Supplied information:

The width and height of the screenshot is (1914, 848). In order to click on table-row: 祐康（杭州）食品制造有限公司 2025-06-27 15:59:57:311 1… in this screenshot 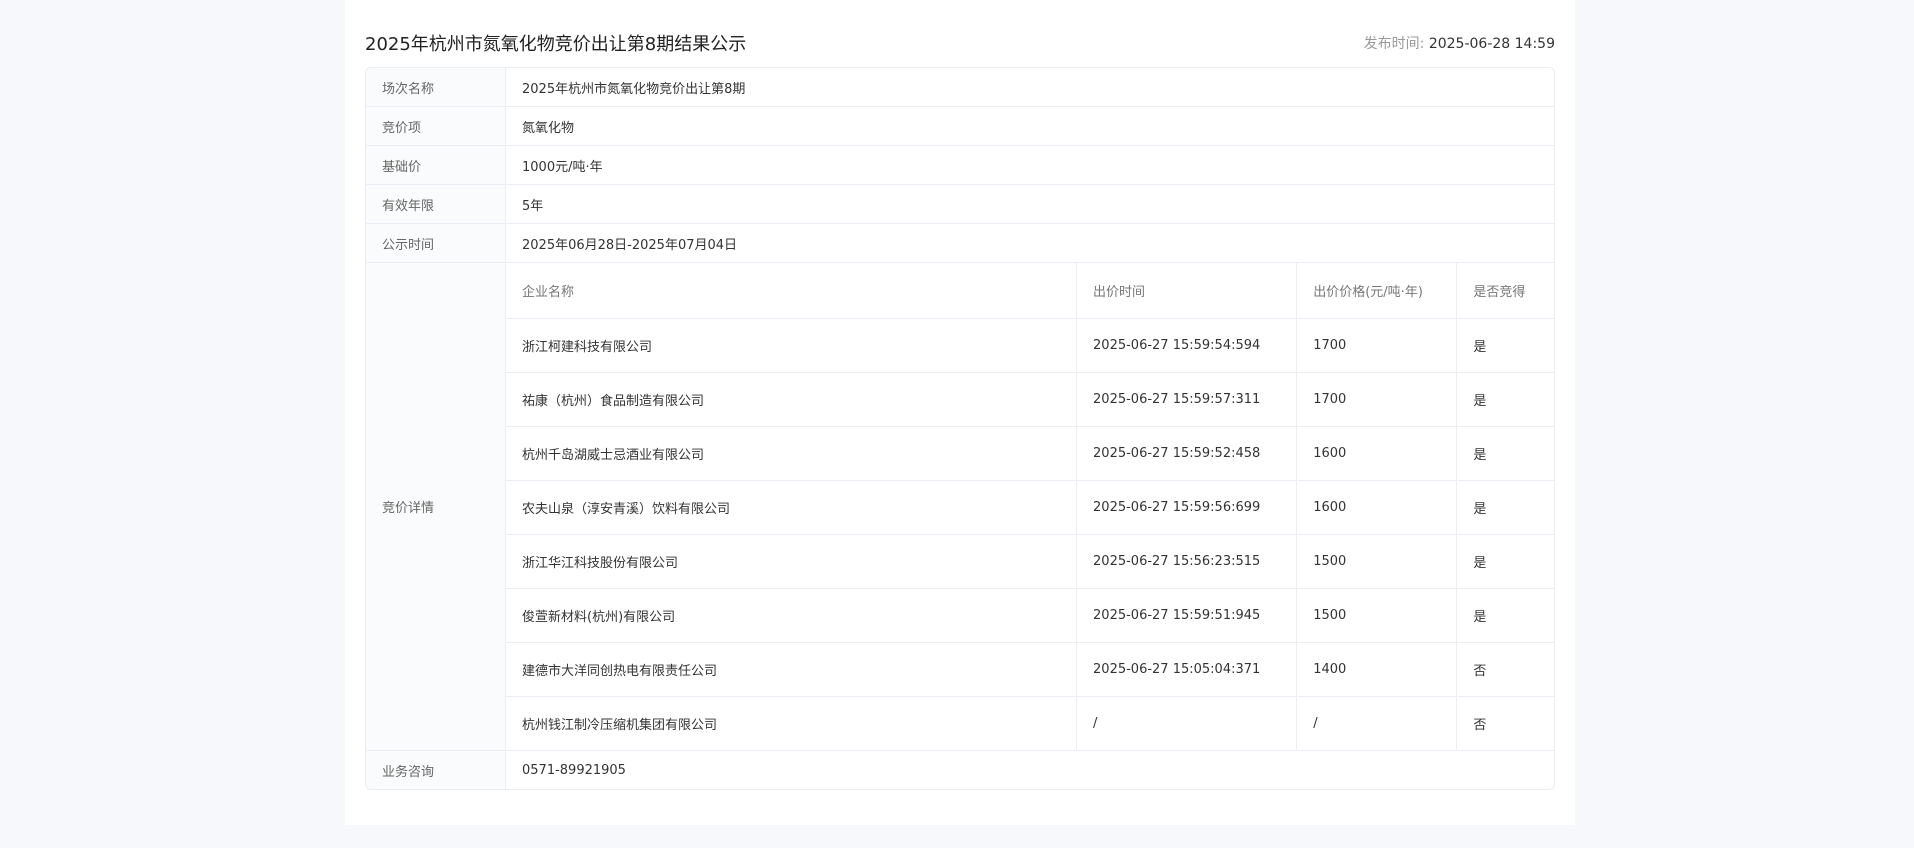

---

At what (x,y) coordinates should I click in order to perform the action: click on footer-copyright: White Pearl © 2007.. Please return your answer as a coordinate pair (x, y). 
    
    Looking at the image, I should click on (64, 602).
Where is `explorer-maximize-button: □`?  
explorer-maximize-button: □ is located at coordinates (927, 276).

Assignment:
Could you give back everything from the line containing "At what (x,y)" down to the line containing "explorer-maximize-button: □ is", switching "footer-copyright" to "footer-notice" and leaving all else unchanged?

Task response:
At what (x,y) coordinates should I click in order to perform the action: click on footer-notice: White Pearl © 2007.. Please return your answer as a coordinate pair (x, y). 
    
    Looking at the image, I should click on (64, 602).
Where is `explorer-maximize-button: □`?  
explorer-maximize-button: □ is located at coordinates (927, 276).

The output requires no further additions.